Relaxation of Femtosecond Non-equilibrium Electrons in a Metallic Sample

TL;DR

This paper presents a kinetic model for femtosecond electron energy relaxation in metals, highlighting the slowing down near the Fermi energy due to Fermionic blocking, which differs from the traditional Two Temperature model.

Contribution

The paper introduces a novel kinetic model that accounts for Fermionic blocking effects in electron-phonon relaxation, extending understanding beyond the Two Temperature model in femtosecond regimes.

Findings

Peaking of hot electron distribution at Fermi energy observed.

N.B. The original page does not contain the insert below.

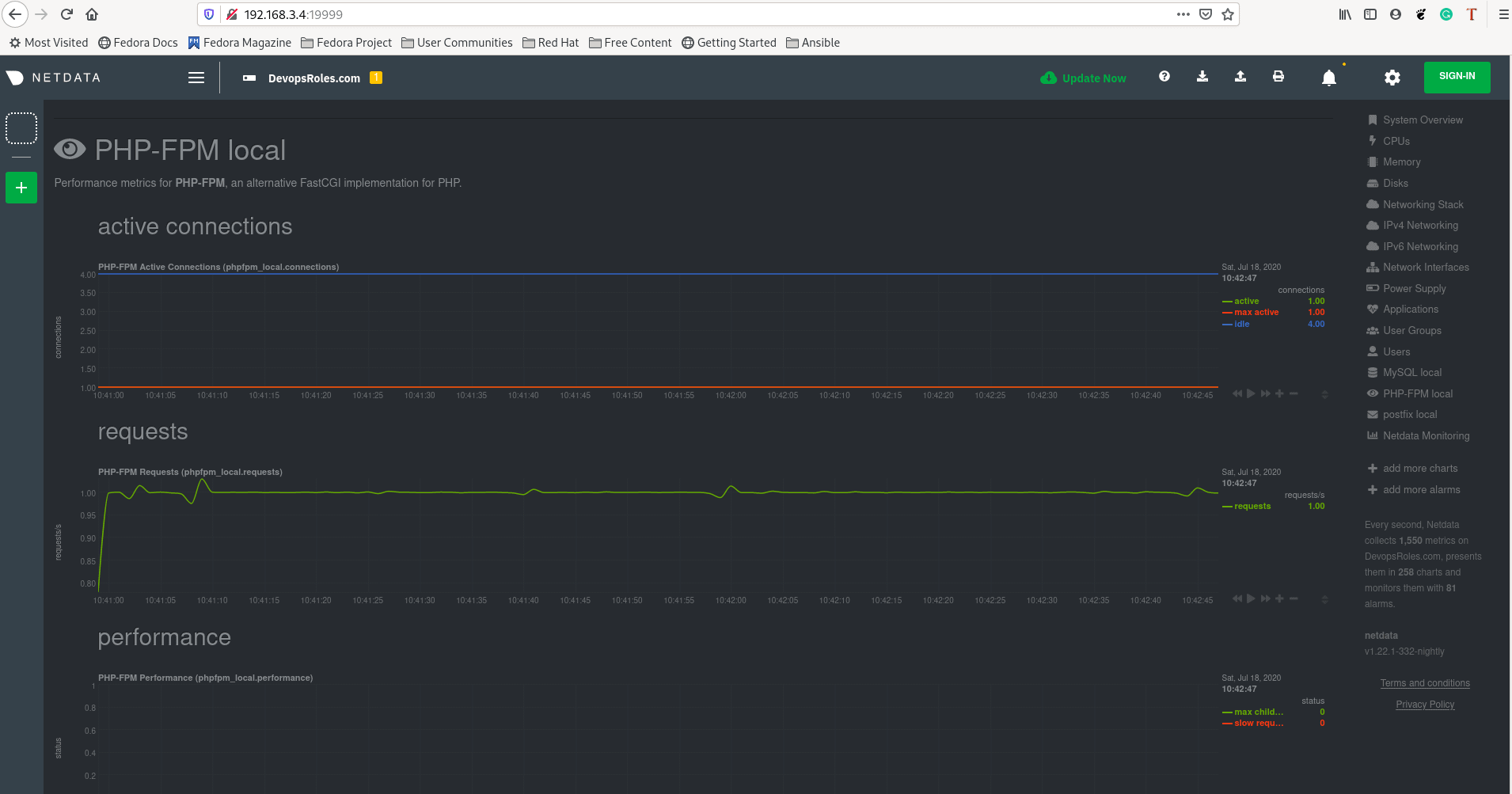Toggle the idle dimension in connections legend
Image resolution: width=1512 pixels, height=794 pixels.
coord(1241,324)
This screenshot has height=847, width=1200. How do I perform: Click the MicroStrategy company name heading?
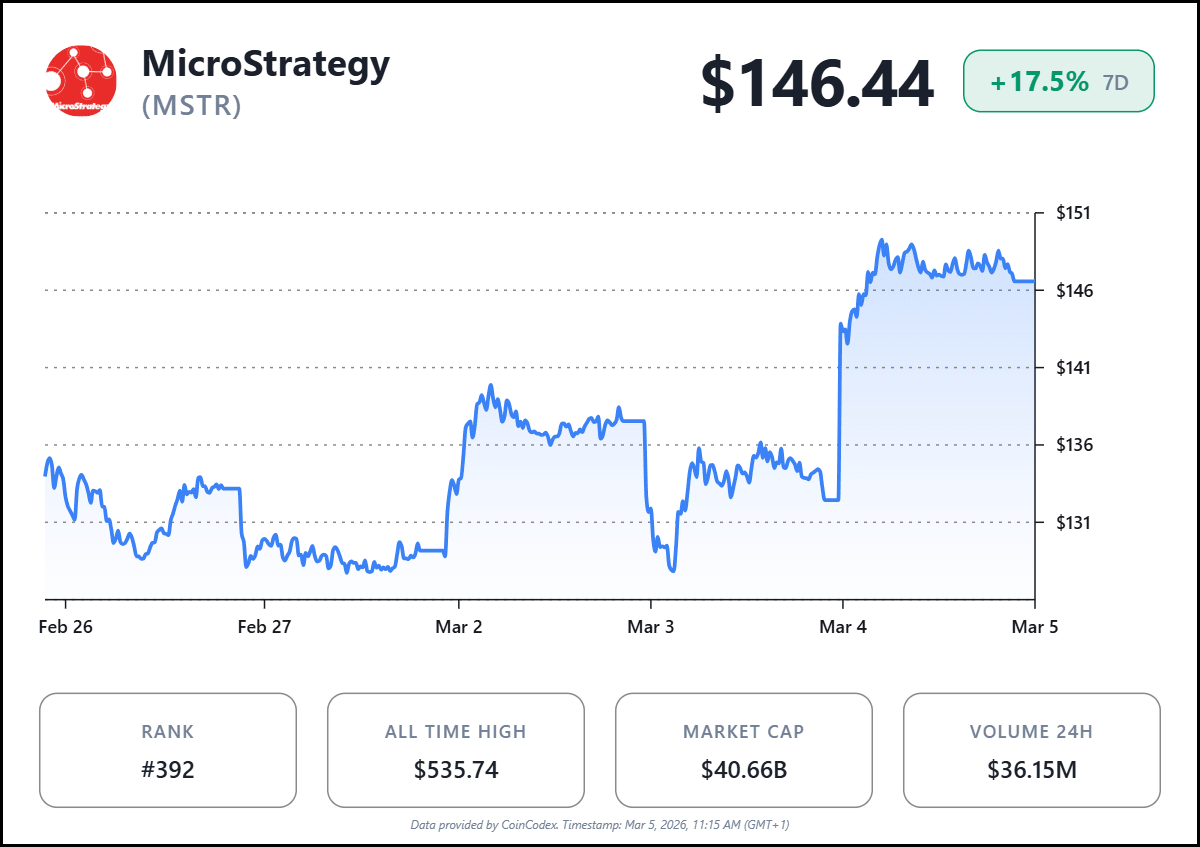click(266, 64)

Slowing down of relaxation due to Fermionic blocking near Fermi energy.

Model predicts time-resolved evolution of hot electrons.

Abstract

A model calculation is given for the energy relaxation of a non-equilibrium distribution of hot electrons prepared in a metallic sample that has been subjected to homogeneous photo-excitation by a femtosecond laser pulse. The model assumes that the delta pulse photoexcitation creates two interpenetrating electronic subsystems, initially comprising a dilute energy-wise higher-lying non-degenerate hot electron subsystem, and a relatively dense, lower-lying electron subsystem which is degenerate. In the femtosecond time regime the relaxation process is taken to be dominated by the electron-(multi) phonon interaction, resulting in a quasi-continuous electron energy loss to the phonon bath. The kinetic model is given for this time regime, beacuse in this time regime the usual Two Temperature model is not applicable. The Two Temperature model assumes that the hot electrons and phonons are in their respective equilibrium states (Fermi and Bose) but at a different temperatures. One uses the Bloch-Boltzmann-Peierls transport formula to calculate the energy transfer rate. In the present Kinetic model a novel physical feature of slowing down (due to Fermionic blocking of interaction phase space) of electron-phonon relaxation mechanism near the Fermi energy of degenerate electronic subsystem is considered. This leads to a peaking of the calculated hot electron distribution at the Fermi energy. This feature, as well as the entire evolution of the hot electron distribution, may be time-resolved by a femto-second pump-probe study.